Angela’s Answer? A Rare Asclepias (Milkweed)

Rare Asclepias photographed by Jeff Zablow at Lynx Prairie Reserve, Ohio

We were methodically working a trail in Lynx Prairie Reserve in Adams County, Ohio.  So many butterflies and plants that I’d never seen before. Lynx Prairie was just a handful of miles from Kentucky, and knowing that I was seeing the best of both Ohio and Kentucky? Exciting. Very exciting.

When we came to this one, Angela ID’ed it as an Asclepias, one of the many species of Milkweed that Monarch butterflies deposit their egg on. I stopped and stared, and stared, as the others continued ahead on the trail. Most of them were accomplished botany enthusiasts. Me, well I’ve got lots to learn. An Asclepias?

For those who are complacent, thinking they know ‘it all,’ come into the field, and Zap! That epiphany, that there is so much you don’t know, and so much that you can know. Me? G-d sure created a whole lot!!!

Jeff

Rare Red Rim Butterfly? Yes!

Red-rim butterfly on fallen branch photographed by Jeff Zablow at the National Butterfly Center, Mission, TX

“R” according to Jeffrey Glassberg’s A Swift Guide to Butterflies of North America (Princeton University Press, 2017). Rarely seen in the United States. December 2017, and there we were in the Lower Rio Grande Valley in Mission, Texas near the border wall. We were working a trail in the National Butterfly Center, and I think it was John who spotted it on a bait log (banana and beer mashed and ‘painted’ on a log suspended inches above the ground). A Red Rim Butterfly (Biblis hyperia).

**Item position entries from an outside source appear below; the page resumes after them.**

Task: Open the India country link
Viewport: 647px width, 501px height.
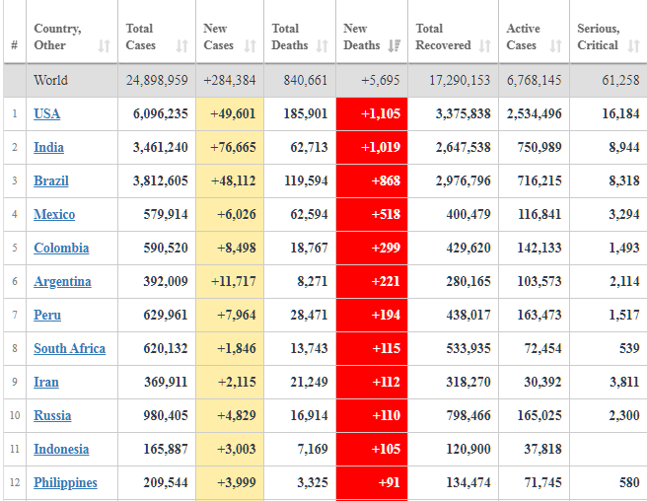Action: coord(49,147)
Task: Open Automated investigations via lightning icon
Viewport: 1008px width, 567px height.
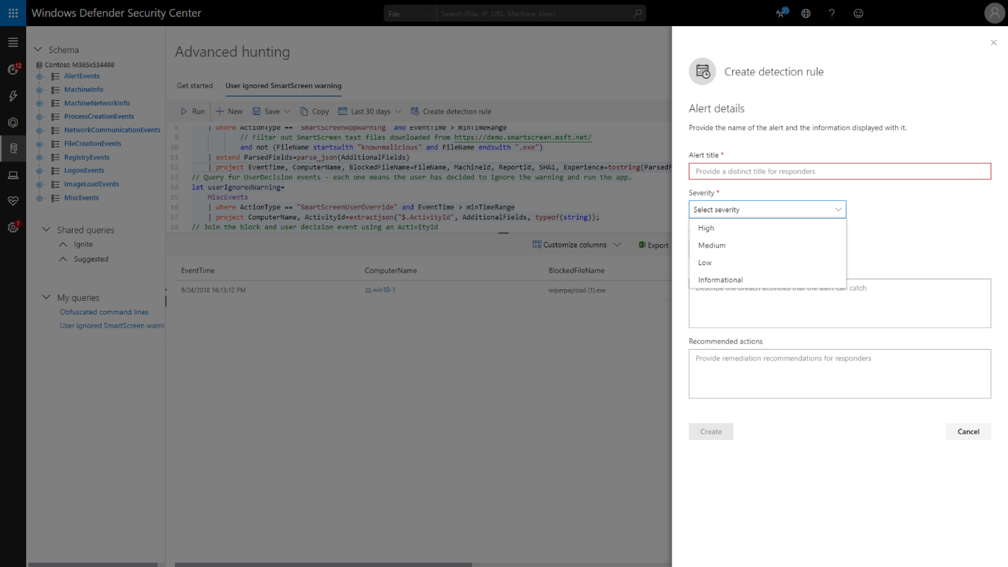Action: pyautogui.click(x=13, y=96)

It was spectacular. The upper surface was jet. black, and that band of rich red across the hindwings jumped out at you, it did. It tolerated a few shutter clicks, and then flew to this nearby tree. I continued shooting it, even with my Macro- lens at considerable disadvantage.

I finally make it to this southern tip of Texas, now me in my majority, and I make the acquaintance of this Red Rim, and that Erato Heliconian and Tropical Greenstreaks and Mexican Fritillaries and that regal Malachite.